Following graduation, Stinson was the first female engineer hired by the Civil Aeronautics Administration. During her 32-year career, she specialized in aircraft safety, developing standards for supersonic transports which were used to create the Concorde, and pioneering distribution of aircraft structural issues. She retired from the Federal Aviation Administration in 1974 as Technical Assistant to the Chief of Aircraft Engineering.

During her career, she was active in the Ninety-Nines: International Organization of Women Pilots and the Society of Women Engineers which she helped found. Stinson was the third President of SWE (1953–55) preceded by Lillian Murad and succeeded by Lois Graham. SWE started as a small organization and quickly became a national organization with sections coast-to-coast. She also served on President Lyndon Johnson's Women's Advisory Committee on Aviation from 1964 to 1970 and served as an officer in the Institute of Aeronautical Sciences.
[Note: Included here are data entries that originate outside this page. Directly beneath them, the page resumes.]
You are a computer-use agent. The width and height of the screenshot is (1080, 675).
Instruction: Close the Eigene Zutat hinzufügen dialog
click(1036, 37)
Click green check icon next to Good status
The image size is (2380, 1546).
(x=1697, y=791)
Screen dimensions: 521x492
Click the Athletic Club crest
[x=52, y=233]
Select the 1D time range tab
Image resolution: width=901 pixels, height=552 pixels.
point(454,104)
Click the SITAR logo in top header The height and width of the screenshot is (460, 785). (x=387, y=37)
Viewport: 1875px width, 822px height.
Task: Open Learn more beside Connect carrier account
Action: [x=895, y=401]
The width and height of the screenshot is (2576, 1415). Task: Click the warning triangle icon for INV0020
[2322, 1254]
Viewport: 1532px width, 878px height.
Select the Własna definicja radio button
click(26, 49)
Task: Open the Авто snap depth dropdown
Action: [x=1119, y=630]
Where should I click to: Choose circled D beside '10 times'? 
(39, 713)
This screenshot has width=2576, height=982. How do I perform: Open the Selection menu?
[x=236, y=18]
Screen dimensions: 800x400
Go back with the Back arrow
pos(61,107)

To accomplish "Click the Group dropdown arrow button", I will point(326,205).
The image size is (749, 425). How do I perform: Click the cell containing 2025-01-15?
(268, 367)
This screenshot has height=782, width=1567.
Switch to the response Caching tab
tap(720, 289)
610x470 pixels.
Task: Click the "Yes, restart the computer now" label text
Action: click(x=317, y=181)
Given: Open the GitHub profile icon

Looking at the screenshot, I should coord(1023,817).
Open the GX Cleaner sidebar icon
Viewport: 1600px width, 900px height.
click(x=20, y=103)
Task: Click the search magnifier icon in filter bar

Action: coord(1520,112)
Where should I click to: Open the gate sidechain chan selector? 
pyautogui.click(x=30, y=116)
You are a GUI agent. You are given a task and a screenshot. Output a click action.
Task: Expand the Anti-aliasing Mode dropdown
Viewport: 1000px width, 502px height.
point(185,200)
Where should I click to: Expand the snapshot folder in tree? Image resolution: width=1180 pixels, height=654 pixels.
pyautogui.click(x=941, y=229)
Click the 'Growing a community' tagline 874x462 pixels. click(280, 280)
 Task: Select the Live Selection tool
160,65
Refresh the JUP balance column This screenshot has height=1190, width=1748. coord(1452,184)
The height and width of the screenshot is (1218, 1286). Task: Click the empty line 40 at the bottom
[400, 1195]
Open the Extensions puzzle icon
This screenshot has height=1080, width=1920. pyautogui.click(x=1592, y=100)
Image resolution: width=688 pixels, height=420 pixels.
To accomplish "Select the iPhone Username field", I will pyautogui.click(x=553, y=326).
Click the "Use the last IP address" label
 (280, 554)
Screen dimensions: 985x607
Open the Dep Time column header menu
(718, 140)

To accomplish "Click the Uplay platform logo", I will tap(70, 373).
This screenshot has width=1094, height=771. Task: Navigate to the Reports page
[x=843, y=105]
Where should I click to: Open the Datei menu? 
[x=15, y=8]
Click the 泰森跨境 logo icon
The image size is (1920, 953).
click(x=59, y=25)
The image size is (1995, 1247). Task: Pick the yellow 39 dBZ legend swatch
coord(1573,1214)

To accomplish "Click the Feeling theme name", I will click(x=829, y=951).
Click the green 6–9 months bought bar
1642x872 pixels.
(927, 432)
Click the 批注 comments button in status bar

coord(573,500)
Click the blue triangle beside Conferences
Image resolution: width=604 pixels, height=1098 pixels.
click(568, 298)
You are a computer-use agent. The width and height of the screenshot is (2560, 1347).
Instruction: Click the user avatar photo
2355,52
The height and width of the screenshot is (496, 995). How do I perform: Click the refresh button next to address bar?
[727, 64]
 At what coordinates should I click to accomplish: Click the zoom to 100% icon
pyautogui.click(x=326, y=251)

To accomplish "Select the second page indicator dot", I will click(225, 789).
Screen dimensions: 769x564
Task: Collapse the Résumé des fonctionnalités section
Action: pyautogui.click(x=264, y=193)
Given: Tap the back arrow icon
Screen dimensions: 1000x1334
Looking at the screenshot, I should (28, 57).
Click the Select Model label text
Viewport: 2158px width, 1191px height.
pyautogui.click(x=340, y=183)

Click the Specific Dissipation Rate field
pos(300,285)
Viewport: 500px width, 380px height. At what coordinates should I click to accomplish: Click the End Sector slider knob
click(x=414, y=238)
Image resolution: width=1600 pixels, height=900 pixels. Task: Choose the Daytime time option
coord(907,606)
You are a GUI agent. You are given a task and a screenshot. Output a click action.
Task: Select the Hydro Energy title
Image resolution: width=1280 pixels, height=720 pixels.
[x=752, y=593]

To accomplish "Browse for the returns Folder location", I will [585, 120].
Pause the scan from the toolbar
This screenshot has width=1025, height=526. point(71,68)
Stinson also belonged to the Soroptimist Club, serving as president from 1970 to 1972.

In 1967, Stinson attended the second International Conference of Women Engineers and Scientists (ICWES) in Cambridge, UK, and spoke about the role of aircraft in food production.

In 1997 North Carolina State University named her a distinguished alumnus and named Katharine Stinson Drive on campus in her honor.

== Awards ==
Sources:
- FAA Sustained Performance Award (1961)
- North Carolina State University College of Engineering Distinguished Alumni (1977, first woman to receive the honor)
- Distinguished Women in the Aerospace Industry Award (1984)
- Institute of Aeronautics and Astronautics' Aviation Pioneer of the Year
- Aerospace Engineer of the Year awards (1987 and 1988)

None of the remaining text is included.